From this position, the amount of syntax dedicated to ADTs in F# or Haskell is more than justified. The same principle that has taught us how null was a significant mistake shows how replacing a string or a class with an enum can yield improvements by factors in the hundreds of thousands or more.

Let’s now look at a very popular set of principles from this algebraic and quantitative perspective. Let’s, for example, use the S.O.L.I.D. principles which are themselves qualitative in nature. Do their suggestions of best practices yield a measurable quantitative result in terms of TPC?

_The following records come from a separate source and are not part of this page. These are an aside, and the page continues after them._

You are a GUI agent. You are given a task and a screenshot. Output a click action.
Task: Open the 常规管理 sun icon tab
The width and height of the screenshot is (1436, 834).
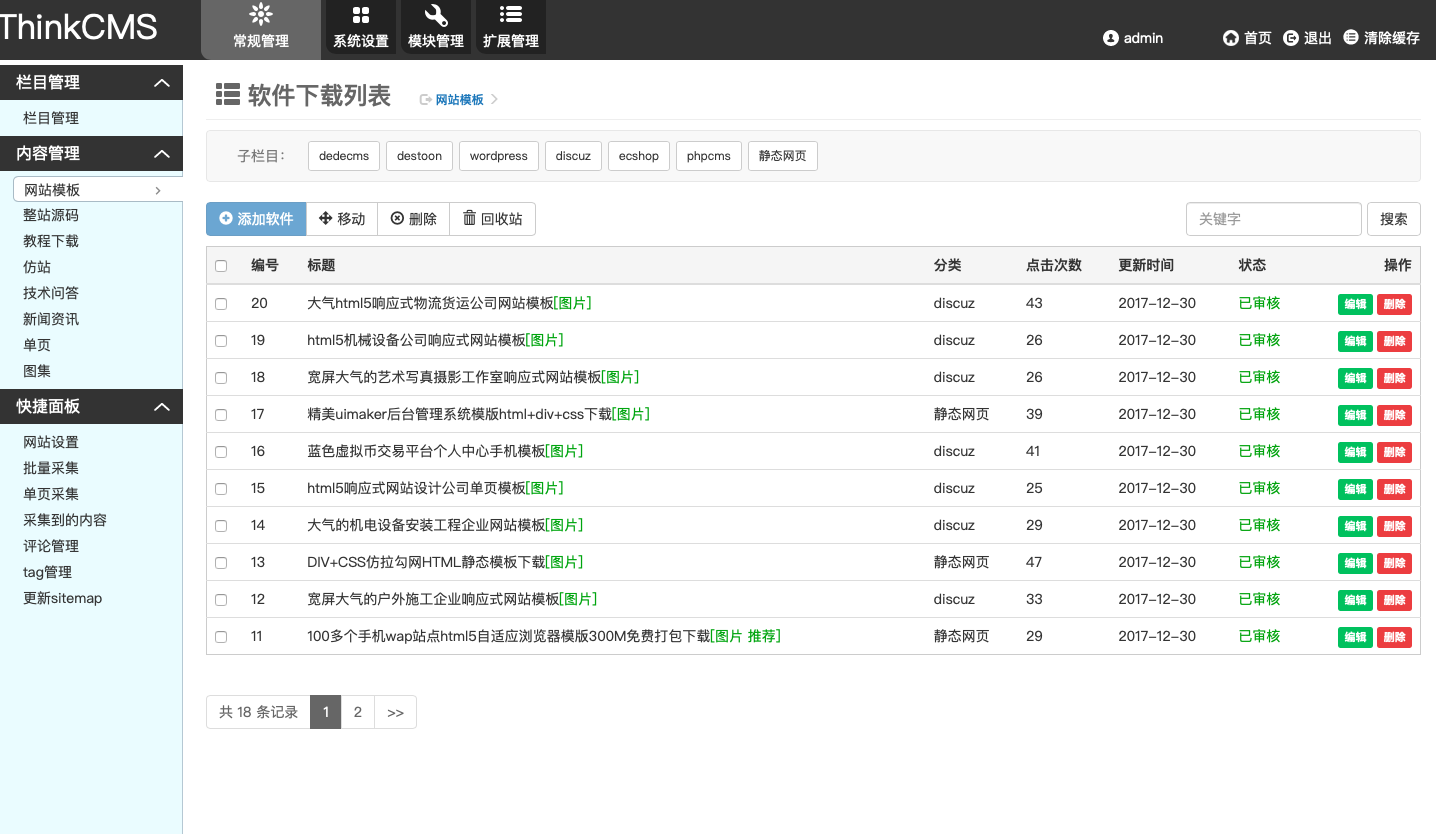coord(260,15)
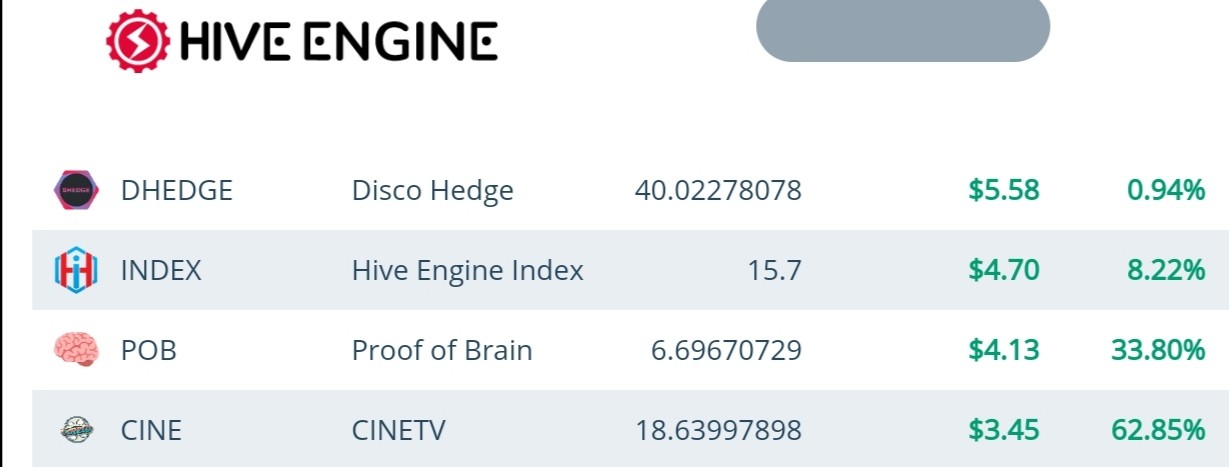Select the POB pink brain icon
Image resolution: width=1229 pixels, height=467 pixels.
pyautogui.click(x=77, y=350)
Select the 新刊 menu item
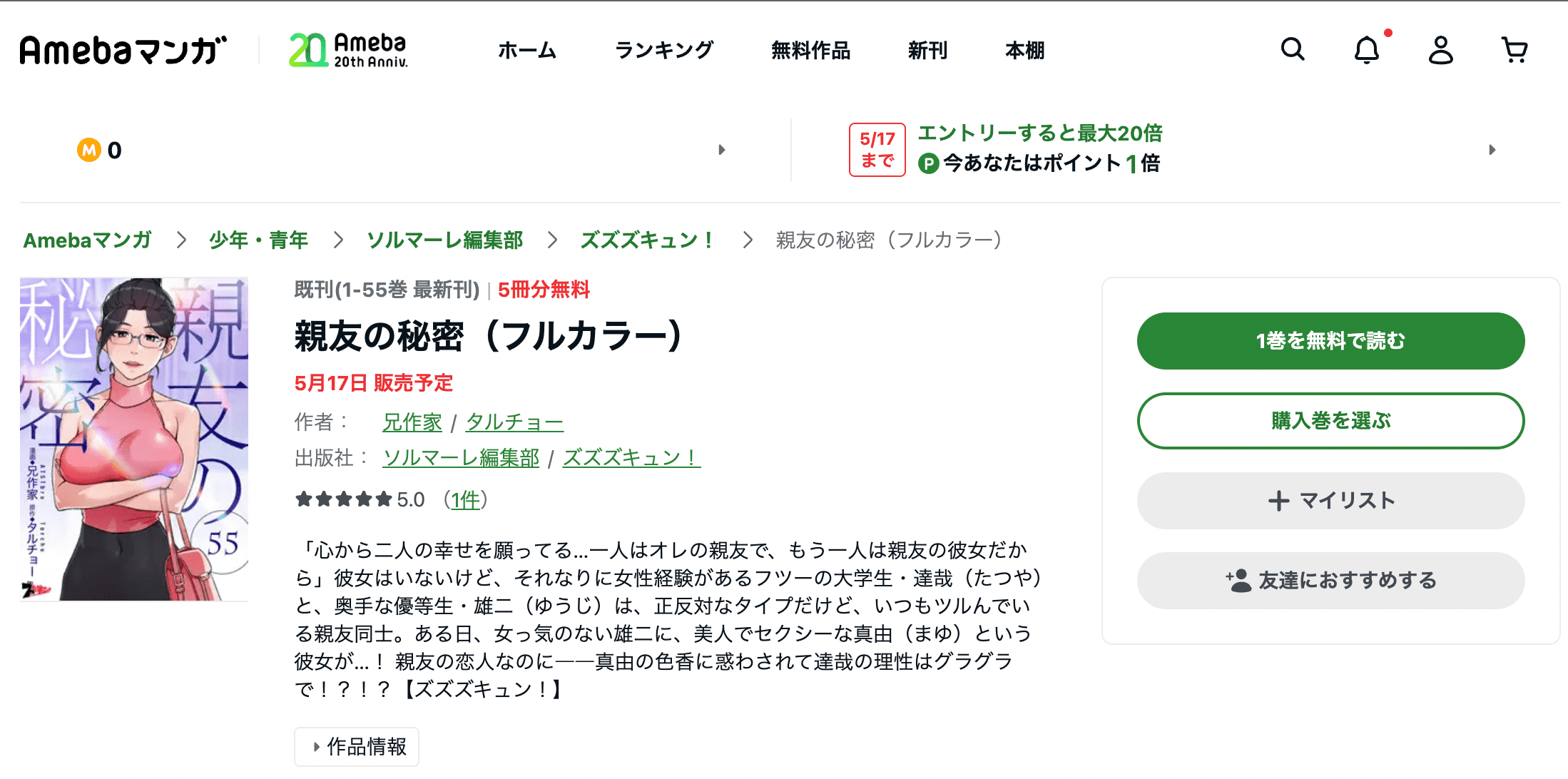The height and width of the screenshot is (779, 1568). [927, 51]
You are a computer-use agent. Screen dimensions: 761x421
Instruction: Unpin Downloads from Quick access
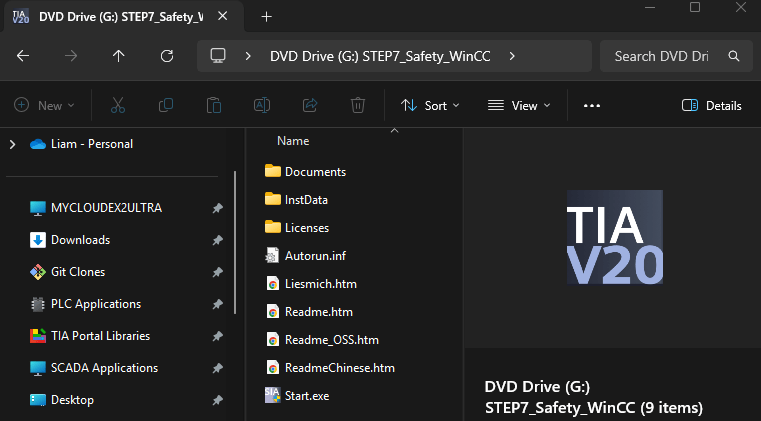(x=218, y=240)
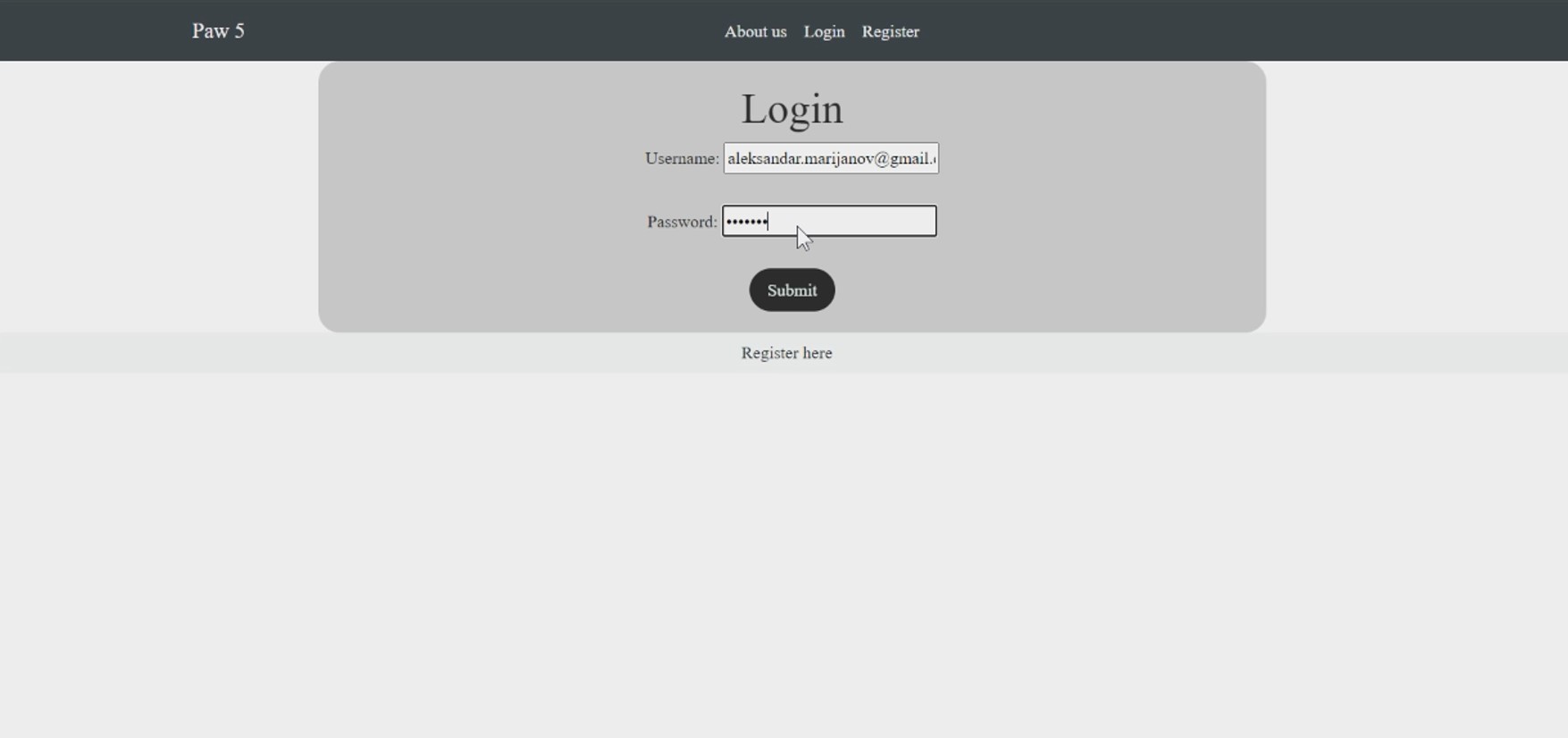The height and width of the screenshot is (738, 1568).
Task: Click footer strip left of Register here
Action: [357, 353]
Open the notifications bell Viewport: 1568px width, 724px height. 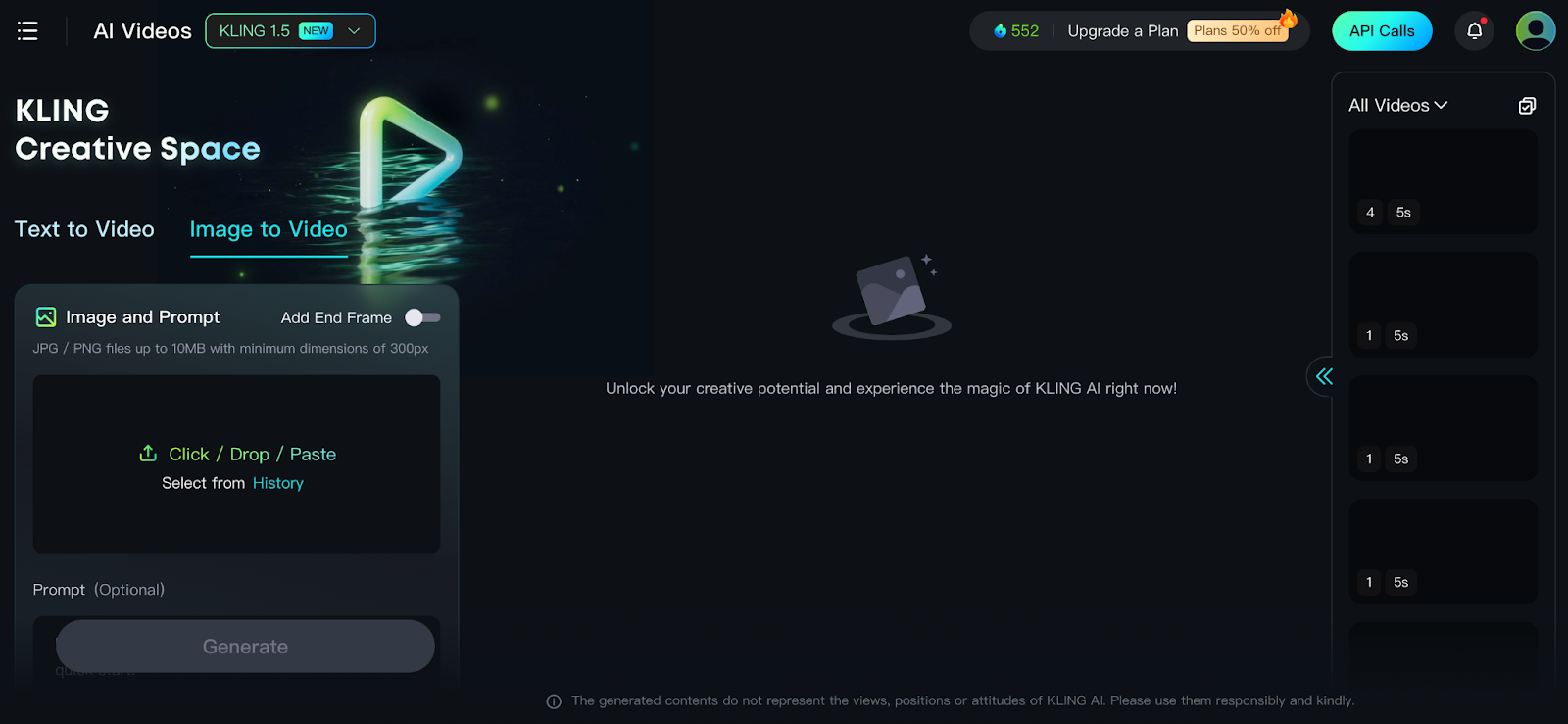[1474, 31]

S.O.L.I.D. principles and Cardinality

S.O.L.I.D. is a set of principles meant to make software design more understandable and maintainable. These principles, although they aren’t formulated from a constructive perspective, still present recommendations which reduce TPC. In other words TPC quantifies these principles:

  • The Single-responsibility principle: “There should never be more than one reason for a class to change.” From a cardinality perspective, this translates to “keep less state alongside methods”. Or: have smaller return types (including the internal modifications to the class) which in calculating TPC references the following relation: aᵇ < (a+1)ᵇ.
  • The Open–closed principle: “Software entities … should be open for extension, but closed for modification.” This asks us to avoid extending a method’s return value with a sum, or essentially: (aᶜ + bᶜ) < (a+b)ᶜ,
  • The Liskov substitution principle: “Functions that use pointers or references to base classes must be able to use objects of derived classes without knowing it.” Very similar to the open-close principle, except it is now at the exponent. (aᵇ + aᶜ) < a^(b+c)
  • The Interface segregation principle: “Clients should not be forced to depend upon interfaces that they do not use.” Depending on how we define client and interface, this is essentially a re-wording of one of the previous three principles.
  • The Dependency inversion principle: “Depend upon abstractions, [not] concretions.” As far as the TPC calculation goes, this is equivalent to the Liskov substitution principle; basically, it is a fully separate initial concern that happens to have the same equation behind it.

Just like functional domain design in the previous stage, these principles all have a direct translation that helps keep the cardinality of our methods low by preventing us from sneaking in observable elaborations to our method’s behaviors.

It’s worth reminding that TPC provides a tangible metric for confirming whether applying a certain principle during refactoring will actually reduce a codebase’s complexity and by how much. That is to say, it is offering an objective measure behind many things that were subjective before.

This brings us to another relevant concept: YAGNI (You Aren’t Gonna Need It). YAGNI is often cited when following certain principles appears to complicate the code unnecessarily. YAGNI can itself be completely redelegated behind TPC as meaning “Keep TPC as low as possible”. TPC can help clarify such situations, showing, for example, when you might be tempted to choose a parameter that has more complexity (higher cardinality) than is actually required; or even the abstractions we choose can be shown to simply raise the overall TPC of a codebase and then deemed to be an unnecessary reification.

Further thoughts

This article introduces the Total Program Cardinality software quality metric and how it relates to existing software design principles. By being a quantitative metric, it really helps engineers at Philips reduce the amount of time we spend yak shaving when the above principles come into conflict.

In an following article, we will look at how TPC connects with programming language feature design. We’ll also revisit an exercise in actually counting TPC values and share several experiences where refactorings inspired by TPC lead to improvements in production code at Philips.